Saturnino había comenzado a meter libros en una gran bolsa.
—No podemos perder más tiempo.
De repente, su cuerpo se alzó y una fuerza lo impulsó a través de la ventana. El cuerpo del viejo atravesó el cristal y aterrizó en la hierba húmeda.
—Rego herbam.
Un espino cercano comenzó a crecer a cámara rápida, sus tallos duros se acercaron como lianas de muerte y comenzaron a entretejerse entre la tierra y los ropajes de Saturnino, dejándolo cosido al suelo. En frente de él, Diago Jerbiton controlaba con sus manos los tallos acompañando con un movimiento circular.
—Diago, ¡estás loco!
—No te permitiré ir a Calebais. No sería un buen amigo si te dejara.
Saturnino lanzó una mirada al arbusto original y apretó un puño:
—Creo Ignem.
El arbusto prendió y así los tallos dejaron de hacer caso a Diago, retrocediendo. Saturnino aprovechó para levantarse y correr hacia la torre del observatorio. Allí esperaría a que su compañero entrara en razón. Cerró la puerta del faro tras de sí, pero mientras subía las empinadas escaleras, escuchó las bisagras desencajarse.
Saturnino apretó el ritmo y llegó al piso superior, cerró la segunda puerta, sintiéndose acorralado. No es que tuviera miedo de Diago, todo lo contrario. Sabía que él era mucho más poderoso que el joven, y tenía miedo de herirle. Pero tampoco podía dejarse retener.
Cogió la silla de su escritorio y la lanzó hacia la puerta, al grito de:
—¡Muto!
La silla triplicó su tamaño y su peso bloqueó la puerta, justo en el momento en que Diago intentaba abrirla.
Saturnino se apoyó sobre la mesa, intentando recuperarse de aquella repentina disputa. El ruido tras la puerta desapareció y Saturnino se temió lo peor.
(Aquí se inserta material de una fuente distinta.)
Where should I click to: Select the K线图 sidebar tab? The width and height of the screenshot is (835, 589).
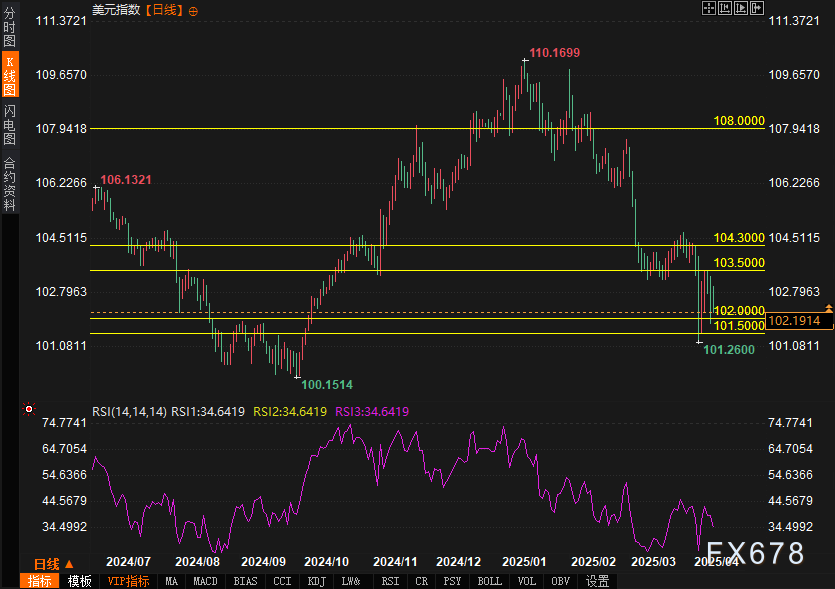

Después de un par de minutos, vio aparecer por la ventana un ejército de pedazos de cristal afilado apuntándole directamente. Saturnino maldijo: eran los restos de la ventana rota.
En un abrir y cerrar de ojos, los cristales se lanzaron sobre él.
—¡Muto Terram! —gritó, cubriéndose con la mano y viendo cómo los trozos de cristal caían sobre él en forma de gotas de agua.
Después de esto, se asomó por la ventana. Su gran cabellera blanca se balanceó con el viento. Estiró una mano hacia la tierra, donde se encontraba Diago, y la impulsó hacia arriba, arrastrando el cuerpo del joven y dejando su cuerpo flotar sobre el acantilado, un par de metros más adelante.
El silencio se cernió sobre ellos, solo interrumpido por los gemidos de Diago y el fiero romper de las olas contra las rocas debajo de él.
—Diago —susurró Saturnino—, entra en razón. Llevo años intentando buscar otra solución, pero no la hay. Necesito una pista. Y esa pista está allí, en Calebais.
Diago le observó, con sus ojos brillantes y asustados.
—¿Me ayudarás, compañero?
Diago asintió, rendido.
Saturnino acercó su cuerpo hasta posarlo en el suelo.
—Necesito que vayas al Tribunal en mi nombre y digas lo que me dispongo a hacer. Diles que me den un año más. Un año para encontrar la pista y presentaré mi estudio, un estudio que nos garantizará este lugar por siempre.
Diago asintió.
—Después iré en tu búsqueda.
—No, Diago. Después te necesito aquí, cuidando del observatorio. Es donde más me ayudarías.
Diago asintió, aunque se quedó tirado en el suelo, abrazándose a sí mismo mientras su amigo, su compañero de toda una vida, recogía sus bártulos y libros más importantes.
Al día siguiente, Saturnino marchó a una tierra maldita, de donde nadie podía asegurar que fuera a volver.